- [Data for this exercise]:

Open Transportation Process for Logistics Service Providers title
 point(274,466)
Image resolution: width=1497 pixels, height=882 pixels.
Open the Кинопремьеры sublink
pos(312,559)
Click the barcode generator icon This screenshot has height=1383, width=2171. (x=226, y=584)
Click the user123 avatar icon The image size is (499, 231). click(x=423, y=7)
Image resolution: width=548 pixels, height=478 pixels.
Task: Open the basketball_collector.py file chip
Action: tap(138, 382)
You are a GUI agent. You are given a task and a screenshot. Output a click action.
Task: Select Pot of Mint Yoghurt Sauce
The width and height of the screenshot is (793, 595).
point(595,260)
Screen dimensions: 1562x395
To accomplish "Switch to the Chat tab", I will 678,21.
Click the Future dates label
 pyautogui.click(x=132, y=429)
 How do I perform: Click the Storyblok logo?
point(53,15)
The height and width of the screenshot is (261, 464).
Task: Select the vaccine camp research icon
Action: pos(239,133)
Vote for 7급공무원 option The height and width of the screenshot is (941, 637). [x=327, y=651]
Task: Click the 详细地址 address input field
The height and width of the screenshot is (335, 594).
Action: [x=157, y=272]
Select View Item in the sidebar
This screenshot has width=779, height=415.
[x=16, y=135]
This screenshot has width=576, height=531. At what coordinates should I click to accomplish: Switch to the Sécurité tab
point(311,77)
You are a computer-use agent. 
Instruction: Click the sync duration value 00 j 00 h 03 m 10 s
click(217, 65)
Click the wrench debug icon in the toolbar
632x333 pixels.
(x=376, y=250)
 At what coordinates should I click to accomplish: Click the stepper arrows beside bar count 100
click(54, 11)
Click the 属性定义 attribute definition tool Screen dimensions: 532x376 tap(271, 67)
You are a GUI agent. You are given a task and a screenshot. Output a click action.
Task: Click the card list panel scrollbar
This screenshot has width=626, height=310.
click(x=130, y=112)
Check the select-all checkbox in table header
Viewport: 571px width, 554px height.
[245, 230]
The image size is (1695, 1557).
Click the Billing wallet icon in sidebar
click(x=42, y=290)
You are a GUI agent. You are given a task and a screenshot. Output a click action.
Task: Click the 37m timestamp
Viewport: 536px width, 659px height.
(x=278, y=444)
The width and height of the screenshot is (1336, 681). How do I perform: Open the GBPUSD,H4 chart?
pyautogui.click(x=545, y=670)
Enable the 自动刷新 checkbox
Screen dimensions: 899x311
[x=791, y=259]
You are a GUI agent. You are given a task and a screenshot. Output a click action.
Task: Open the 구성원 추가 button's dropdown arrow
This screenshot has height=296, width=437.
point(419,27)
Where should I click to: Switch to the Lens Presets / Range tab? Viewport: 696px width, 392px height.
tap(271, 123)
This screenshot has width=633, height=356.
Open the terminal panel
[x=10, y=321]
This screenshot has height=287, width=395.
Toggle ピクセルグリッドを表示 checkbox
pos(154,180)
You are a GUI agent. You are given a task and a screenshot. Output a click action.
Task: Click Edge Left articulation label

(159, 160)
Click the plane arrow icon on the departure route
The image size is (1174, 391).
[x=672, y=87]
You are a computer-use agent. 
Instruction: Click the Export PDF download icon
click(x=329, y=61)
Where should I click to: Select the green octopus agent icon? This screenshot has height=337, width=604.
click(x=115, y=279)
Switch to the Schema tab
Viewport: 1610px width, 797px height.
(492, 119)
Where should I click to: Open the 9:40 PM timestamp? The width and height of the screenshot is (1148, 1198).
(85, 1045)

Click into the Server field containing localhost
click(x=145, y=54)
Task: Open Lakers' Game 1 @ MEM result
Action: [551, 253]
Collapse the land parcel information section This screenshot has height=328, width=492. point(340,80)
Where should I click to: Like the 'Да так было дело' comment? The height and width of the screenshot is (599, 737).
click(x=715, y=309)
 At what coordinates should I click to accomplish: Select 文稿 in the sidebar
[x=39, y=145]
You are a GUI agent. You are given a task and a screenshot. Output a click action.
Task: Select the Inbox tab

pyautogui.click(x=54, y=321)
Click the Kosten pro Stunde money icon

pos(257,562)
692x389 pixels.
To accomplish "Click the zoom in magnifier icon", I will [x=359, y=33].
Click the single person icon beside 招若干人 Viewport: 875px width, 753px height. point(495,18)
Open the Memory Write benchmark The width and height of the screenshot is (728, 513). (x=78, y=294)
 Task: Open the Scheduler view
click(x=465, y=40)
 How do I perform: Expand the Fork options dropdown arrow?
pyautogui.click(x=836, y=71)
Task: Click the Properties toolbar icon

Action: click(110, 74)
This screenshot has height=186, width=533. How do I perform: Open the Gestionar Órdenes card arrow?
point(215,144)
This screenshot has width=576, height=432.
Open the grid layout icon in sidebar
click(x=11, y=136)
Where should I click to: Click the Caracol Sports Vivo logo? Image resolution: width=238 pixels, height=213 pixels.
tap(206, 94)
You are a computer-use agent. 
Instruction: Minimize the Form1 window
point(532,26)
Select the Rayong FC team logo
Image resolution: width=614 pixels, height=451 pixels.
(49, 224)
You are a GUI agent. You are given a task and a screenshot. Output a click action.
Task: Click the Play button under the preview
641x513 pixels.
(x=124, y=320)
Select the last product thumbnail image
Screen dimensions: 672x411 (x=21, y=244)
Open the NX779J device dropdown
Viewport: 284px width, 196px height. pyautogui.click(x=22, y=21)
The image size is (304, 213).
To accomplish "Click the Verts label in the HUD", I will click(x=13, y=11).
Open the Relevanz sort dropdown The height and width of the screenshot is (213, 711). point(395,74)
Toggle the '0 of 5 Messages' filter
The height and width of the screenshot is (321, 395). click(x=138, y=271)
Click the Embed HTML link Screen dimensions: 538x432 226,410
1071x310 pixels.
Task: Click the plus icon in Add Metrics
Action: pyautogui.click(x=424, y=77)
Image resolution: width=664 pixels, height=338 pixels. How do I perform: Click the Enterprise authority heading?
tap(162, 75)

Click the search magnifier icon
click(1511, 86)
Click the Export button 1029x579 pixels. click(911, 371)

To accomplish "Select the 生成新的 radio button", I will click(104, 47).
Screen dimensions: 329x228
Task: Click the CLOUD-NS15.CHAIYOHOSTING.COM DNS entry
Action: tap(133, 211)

- [Aim of the task]: Copy all of the rows above again, line for line, with no changes.

- [Complete output]:
Open Transportation Process for Logistics Service Providers title
 point(274,466)
Image resolution: width=1497 pixels, height=882 pixels.
Open the Кинопремьеры sublink
pos(312,559)
Click the barcode generator icon This screenshot has height=1383, width=2171. (x=226, y=584)
Click the user123 avatar icon The image size is (499, 231). click(x=423, y=7)
Image resolution: width=548 pixels, height=478 pixels.
Task: Open the basketball_collector.py file chip
Action: tap(138, 382)
You are a GUI agent. You are given a task and a screenshot. Output a click action.
Task: Select Pot of Mint Yoghurt Sauce
The width and height of the screenshot is (793, 595).
point(595,260)
Screen dimensions: 1562x395
To accomplish "Switch to the Chat tab", I will 678,21.
Click the Future dates label
 pyautogui.click(x=132, y=429)
 How do I perform: Click the Storyblok logo?
point(53,15)
The height and width of the screenshot is (261, 464).
Task: Select the vaccine camp research icon
Action: pos(239,133)
Vote for 7급공무원 option The height and width of the screenshot is (941, 637). [x=327, y=651]
Task: Click the 详细地址 address input field
The height and width of the screenshot is (335, 594).
Action: [x=157, y=272]
Select View Item in the sidebar
This screenshot has width=779, height=415.
[x=16, y=135]
This screenshot has width=576, height=531. At what coordinates should I click to accomplish: Switch to the Sécurité tab
point(311,77)
You are a computer-use agent. 
Instruction: Click the sync duration value 00 j 00 h 03 m 10 s
click(217, 65)
Click the wrench debug icon in the toolbar
632x333 pixels.
(x=376, y=250)
 At what coordinates should I click to accomplish: Click the stepper arrows beside bar count 100
click(54, 11)
Click the 属性定义 attribute definition tool Screen dimensions: 532x376 tap(271, 67)
You are a GUI agent. You are given a task and a screenshot. Output a click action.
Task: Click the card list panel scrollbar
This screenshot has width=626, height=310.
click(x=130, y=112)
Check the select-all checkbox in table header
Viewport: 571px width, 554px height.
[245, 230]
The image size is (1695, 1557).
Click the Billing wallet icon in sidebar
click(x=42, y=290)
You are a GUI agent. You are given a task and a screenshot. Output a click action.
Task: Click the 37m timestamp
Viewport: 536px width, 659px height.
(x=278, y=444)
The width and height of the screenshot is (1336, 681). How do I perform: Open the GBPUSD,H4 chart?
pyautogui.click(x=545, y=670)
Enable the 自动刷新 checkbox
Screen dimensions: 899x311
[x=791, y=259]
You are a GUI agent. You are given a task and a screenshot. Output a click action.
Task: Open the 구성원 추가 button's dropdown arrow
This screenshot has height=296, width=437.
point(419,27)
Where should I click to: Switch to the Lens Presets / Range tab? Viewport: 696px width, 392px height.
tap(271, 123)
This screenshot has width=633, height=356.
Open the terminal panel
[x=10, y=321]
This screenshot has height=287, width=395.
Toggle ピクセルグリッドを表示 checkbox
pos(154,180)
You are a GUI agent. You are given a task and a screenshot. Output a click action.
Task: Click Edge Left articulation label

(159, 160)
Click the plane arrow icon on the departure route
The image size is (1174, 391).
[x=672, y=87]
You are a computer-use agent. 
Instruction: Click the Export PDF download icon
click(x=329, y=61)
Where should I click to: Select the green octopus agent icon? This screenshot has height=337, width=604.
click(x=115, y=279)
Switch to the Schema tab
Viewport: 1610px width, 797px height.
(492, 119)
Where should I click to: Open the 9:40 PM timestamp? The width and height of the screenshot is (1148, 1198).
(85, 1045)

Click into the Server field containing localhost
click(x=145, y=54)
Task: Open Lakers' Game 1 @ MEM result
Action: [551, 253]
Collapse the land parcel information section This screenshot has height=328, width=492. point(340,80)
Where should I click to: Like the 'Да так было дело' comment? The height and width of the screenshot is (599, 737).
click(x=715, y=309)
 At what coordinates should I click to accomplish: Select 文稿 in the sidebar
[x=39, y=145]
You are a GUI agent. You are given a task and a screenshot. Output a click action.
Task: Select the Inbox tab

pyautogui.click(x=54, y=321)
Click the Kosten pro Stunde money icon

pos(257,562)
692x389 pixels.
To accomplish "Click the zoom in magnifier icon", I will [x=359, y=33].
Click the single person icon beside 招若干人 Viewport: 875px width, 753px height. point(495,18)
Open the Memory Write benchmark The width and height of the screenshot is (728, 513). (x=78, y=294)
 Task: Open the Scheduler view
click(x=465, y=40)
 How do I perform: Expand the Fork options dropdown arrow?
pyautogui.click(x=836, y=71)
Task: Click the Properties toolbar icon

Action: click(110, 74)
This screenshot has height=186, width=533. How do I perform: Open the Gestionar Órdenes card arrow?
point(215,144)
This screenshot has width=576, height=432.
Open the grid layout icon in sidebar
click(x=11, y=136)
Where should I click to: Click the Caracol Sports Vivo logo? Image resolution: width=238 pixels, height=213 pixels.
tap(206, 94)
You are a computer-use agent. 
Instruction: Minimize the Form1 window
point(532,26)
Select the Rayong FC team logo
Image resolution: width=614 pixels, height=451 pixels.
(49, 224)
You are a GUI agent. You are given a task and a screenshot. Output a click action.
Task: Click the Play button under the preview
641x513 pixels.
(x=124, y=320)
Select the last product thumbnail image
Screen dimensions: 672x411 (x=21, y=244)
Open the NX779J device dropdown
Viewport: 284px width, 196px height. pyautogui.click(x=22, y=21)
The image size is (304, 213).
To accomplish "Click the Verts label in the HUD", I will click(x=13, y=11).
Open the Relevanz sort dropdown The height and width of the screenshot is (213, 711). point(395,74)
Toggle the '0 of 5 Messages' filter
The height and width of the screenshot is (321, 395). click(x=138, y=271)
Click the Embed HTML link Screen dimensions: 538x432 226,410
1071x310 pixels.
Task: Click the plus icon in Add Metrics
Action: pyautogui.click(x=424, y=77)
Image resolution: width=664 pixels, height=338 pixels. How do I perform: Click the Enterprise authority heading?
tap(162, 75)

Click the search magnifier icon
click(1511, 86)
Click the Export button 1029x579 pixels. click(911, 371)

To accomplish "Select the 生成新的 radio button", I will click(104, 47).
Screen dimensions: 329x228
Task: Click the CLOUD-NS15.CHAIYOHOSTING.COM DNS entry
Action: tap(133, 211)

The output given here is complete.